__TASK DETAILS__. Edit the items below so that every "Identify the location of" becomes "Find the position of", and keep every other word unchanged.
────────────────
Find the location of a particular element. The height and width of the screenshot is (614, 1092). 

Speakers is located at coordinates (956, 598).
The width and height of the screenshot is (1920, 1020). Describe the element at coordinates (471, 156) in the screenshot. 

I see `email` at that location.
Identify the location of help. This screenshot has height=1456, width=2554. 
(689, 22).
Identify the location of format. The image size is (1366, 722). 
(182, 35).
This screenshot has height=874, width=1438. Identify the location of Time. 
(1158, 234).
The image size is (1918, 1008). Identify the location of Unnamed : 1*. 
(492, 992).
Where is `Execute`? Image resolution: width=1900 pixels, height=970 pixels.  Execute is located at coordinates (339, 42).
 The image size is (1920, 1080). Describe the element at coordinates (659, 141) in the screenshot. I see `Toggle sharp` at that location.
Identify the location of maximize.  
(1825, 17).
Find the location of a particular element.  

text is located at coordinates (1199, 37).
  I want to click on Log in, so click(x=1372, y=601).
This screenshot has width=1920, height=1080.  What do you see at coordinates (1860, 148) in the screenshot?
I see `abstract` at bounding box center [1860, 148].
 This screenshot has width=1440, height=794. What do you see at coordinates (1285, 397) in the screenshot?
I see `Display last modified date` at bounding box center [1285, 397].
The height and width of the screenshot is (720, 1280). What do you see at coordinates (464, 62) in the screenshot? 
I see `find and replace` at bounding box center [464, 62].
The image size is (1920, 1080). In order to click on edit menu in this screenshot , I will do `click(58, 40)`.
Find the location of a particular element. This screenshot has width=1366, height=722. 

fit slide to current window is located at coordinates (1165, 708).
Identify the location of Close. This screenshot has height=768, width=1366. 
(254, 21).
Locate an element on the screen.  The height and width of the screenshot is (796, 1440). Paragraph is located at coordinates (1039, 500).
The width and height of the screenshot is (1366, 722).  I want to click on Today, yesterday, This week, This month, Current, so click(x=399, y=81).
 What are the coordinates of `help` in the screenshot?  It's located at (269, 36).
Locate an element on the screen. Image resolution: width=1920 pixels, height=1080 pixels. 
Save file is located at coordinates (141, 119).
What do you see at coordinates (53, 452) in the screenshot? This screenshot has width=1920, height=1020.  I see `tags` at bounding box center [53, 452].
────────────────
__COMPLETE ANSWER__.
Find the location of a particular element. The height and width of the screenshot is (614, 1092). 

Speakers is located at coordinates (956, 598).
The width and height of the screenshot is (1920, 1020). Describe the element at coordinates (471, 156) in the screenshot. 

I see `email` at that location.
Find the position of help. This screenshot has height=1456, width=2554. 
(689, 22).
Find the position of format. The image size is (1366, 722). 
(182, 35).
This screenshot has height=874, width=1438. Find the position of Time. 
(1158, 234).
The image size is (1918, 1008). Find the position of Unnamed : 1*. 
(492, 992).
Where is `Execute`? Image resolution: width=1900 pixels, height=970 pixels.  Execute is located at coordinates (339, 42).
 The image size is (1920, 1080). Describe the element at coordinates (659, 141) in the screenshot. I see `Toggle sharp` at that location.
Find the position of maximize.  
(1825, 17).
Find the location of a particular element.  

text is located at coordinates (1199, 37).
  I want to click on Log in, so click(x=1372, y=601).
This screenshot has width=1920, height=1080.  What do you see at coordinates (1860, 148) in the screenshot?
I see `abstract` at bounding box center [1860, 148].
 This screenshot has width=1440, height=794. What do you see at coordinates (1285, 397) in the screenshot?
I see `Display last modified date` at bounding box center [1285, 397].
The height and width of the screenshot is (720, 1280). What do you see at coordinates (464, 62) in the screenshot? 
I see `find and replace` at bounding box center [464, 62].
The image size is (1920, 1080). In order to click on edit menu in this screenshot , I will do `click(58, 40)`.
Find the location of a particular element. This screenshot has width=1366, height=722. 

fit slide to current window is located at coordinates (1165, 708).
Find the position of Close. This screenshot has height=768, width=1366. 
(254, 21).
Locate an element on the screen.  The height and width of the screenshot is (796, 1440). Paragraph is located at coordinates (1039, 500).
The width and height of the screenshot is (1366, 722).  I want to click on Today, yesterday, This week, This month, Current, so click(x=399, y=81).
 What are the coordinates of `help` in the screenshot?  It's located at (269, 36).
Locate an element on the screen. Image resolution: width=1920 pixels, height=1080 pixels. 
Save file is located at coordinates (141, 119).
What do you see at coordinates (53, 452) in the screenshot? This screenshot has width=1920, height=1020.  I see `tags` at bounding box center [53, 452].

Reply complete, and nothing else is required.